Viewers of our video on the IPCC “Hide the Decline” debacle will know that in 2001 the IPCC dealt with a problem of downward-sloping tree ring data in recent years contradicting climate theory by failing to match rising temperature readings, thus undermining the practise of using tree rings as a reliable climate proxy for previous periods where we don’t have temperature data, by simply deleting the offending portion then smoothing the graph to conceal the change. You’d think that with the criticism they received they’d have resolved not to do such things in the future. But nay, the practise is back, if anything on a larger scale than before. At the Climate Audit website, Stephen McIntyre digs into the new 2021 IPCC hockey stick and finds, as with the Mann hockey stick before it, there is a weird disconnect between the underlying temperature proxy data and the final graph. Very few proxy series go up in the 20th century, and some clearly go down. Yet the graph in the IPCC report shoots through the roof in recent years with no hint of uncertainty. Like last time, the trick is to hide the decline.

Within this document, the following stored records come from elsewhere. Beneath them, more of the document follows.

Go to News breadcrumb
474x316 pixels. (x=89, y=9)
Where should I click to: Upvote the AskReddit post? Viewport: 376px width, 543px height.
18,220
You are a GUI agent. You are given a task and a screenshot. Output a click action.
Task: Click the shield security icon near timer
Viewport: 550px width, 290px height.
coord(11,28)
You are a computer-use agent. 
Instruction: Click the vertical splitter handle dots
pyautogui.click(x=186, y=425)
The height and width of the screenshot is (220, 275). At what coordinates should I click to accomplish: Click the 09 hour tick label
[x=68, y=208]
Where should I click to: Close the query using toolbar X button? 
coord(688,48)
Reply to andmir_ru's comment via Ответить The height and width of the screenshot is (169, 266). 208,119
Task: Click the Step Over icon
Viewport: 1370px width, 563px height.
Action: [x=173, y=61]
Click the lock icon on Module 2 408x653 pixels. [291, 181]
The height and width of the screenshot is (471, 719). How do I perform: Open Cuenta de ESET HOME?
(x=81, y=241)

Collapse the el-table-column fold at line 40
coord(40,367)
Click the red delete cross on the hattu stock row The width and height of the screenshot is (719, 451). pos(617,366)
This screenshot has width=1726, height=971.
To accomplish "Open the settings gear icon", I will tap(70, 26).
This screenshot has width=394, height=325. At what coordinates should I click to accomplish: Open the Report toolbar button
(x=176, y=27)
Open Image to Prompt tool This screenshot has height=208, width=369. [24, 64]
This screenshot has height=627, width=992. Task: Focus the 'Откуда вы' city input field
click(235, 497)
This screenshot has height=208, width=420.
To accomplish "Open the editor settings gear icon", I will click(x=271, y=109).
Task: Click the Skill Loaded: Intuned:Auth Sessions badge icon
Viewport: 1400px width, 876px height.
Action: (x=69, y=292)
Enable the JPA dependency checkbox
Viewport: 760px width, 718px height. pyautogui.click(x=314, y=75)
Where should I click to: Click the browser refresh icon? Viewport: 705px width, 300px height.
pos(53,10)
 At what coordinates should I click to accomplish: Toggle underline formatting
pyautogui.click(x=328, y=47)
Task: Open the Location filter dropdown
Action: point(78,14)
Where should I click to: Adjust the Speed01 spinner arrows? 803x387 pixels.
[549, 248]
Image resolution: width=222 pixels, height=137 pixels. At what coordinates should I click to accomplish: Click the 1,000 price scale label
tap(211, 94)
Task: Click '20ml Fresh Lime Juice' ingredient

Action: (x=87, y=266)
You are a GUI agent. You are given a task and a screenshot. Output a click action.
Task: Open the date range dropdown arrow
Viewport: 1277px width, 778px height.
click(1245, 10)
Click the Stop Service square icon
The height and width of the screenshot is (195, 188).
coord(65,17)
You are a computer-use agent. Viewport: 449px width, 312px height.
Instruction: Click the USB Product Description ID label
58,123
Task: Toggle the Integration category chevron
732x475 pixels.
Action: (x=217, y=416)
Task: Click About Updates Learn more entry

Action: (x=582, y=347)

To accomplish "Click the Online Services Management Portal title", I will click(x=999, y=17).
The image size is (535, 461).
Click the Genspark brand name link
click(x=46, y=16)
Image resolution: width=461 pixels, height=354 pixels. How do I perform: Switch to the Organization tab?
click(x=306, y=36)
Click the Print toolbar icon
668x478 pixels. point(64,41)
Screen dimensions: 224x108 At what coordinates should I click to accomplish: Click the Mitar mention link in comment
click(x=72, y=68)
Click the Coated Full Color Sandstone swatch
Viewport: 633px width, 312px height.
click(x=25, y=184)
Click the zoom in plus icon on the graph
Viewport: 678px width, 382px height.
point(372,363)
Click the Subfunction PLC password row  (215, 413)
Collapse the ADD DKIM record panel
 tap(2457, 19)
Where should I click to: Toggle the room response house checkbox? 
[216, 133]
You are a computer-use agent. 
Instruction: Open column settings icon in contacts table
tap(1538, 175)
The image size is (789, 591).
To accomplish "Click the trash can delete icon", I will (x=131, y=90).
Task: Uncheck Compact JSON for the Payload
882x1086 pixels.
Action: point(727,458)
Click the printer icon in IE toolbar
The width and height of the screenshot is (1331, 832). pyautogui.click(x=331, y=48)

Or rather, the two tricks. The first is called “pre-screening”. It involves taking a large group of temperature proxies (tree ring records, lakebed sediment layers and so forth) and then weighting them based on how well they correlate to the temperature series they’re supposed to match. So the series that don’t match temperatures at all get a weight of zero and disappear. Which is… um… cheating.
The whole point of using proxies is that they’re supposed to tell you what temperatures were in the past when there were no thermometers. If your theory is that tree ring series, sediments or something else can give you that information, but most of them don’t match modern thermometer records in the period when they do overlap, you don’t get to just keep the ones that do and ignore the rest. It’s like a medical researcher only reporting the patients who got better and claiming to have found a cure.
The second trick is to imagine that trees do act like thermometers but some trees experience a weird disease called “divergence” which suddenly causes them to act differently in response to temperatures in recent decades. Even though no one knows what causes it or why, the scientists assume that the tree ring data is perfectly fine in earlier years but if the recent years are affected by “divergence” those parts should be deleted. Which makes selecting only entire proxies that fit look almost honest by comparison.
Sensing perhaps that his readers might not believe such a thing could be taking place, McIntyre links to a Canadian study where the authors proudly explain their reasoning.
The treatment is quite effective: in the raw data at the top of the graph below, no hockey stick appears. But after removing the divergent bits in the lower part, voila:
Once you get the hang of the tricks, you too can be a climate scientist and publish hockey sticks to your heart’s content. But honest people will avoid you.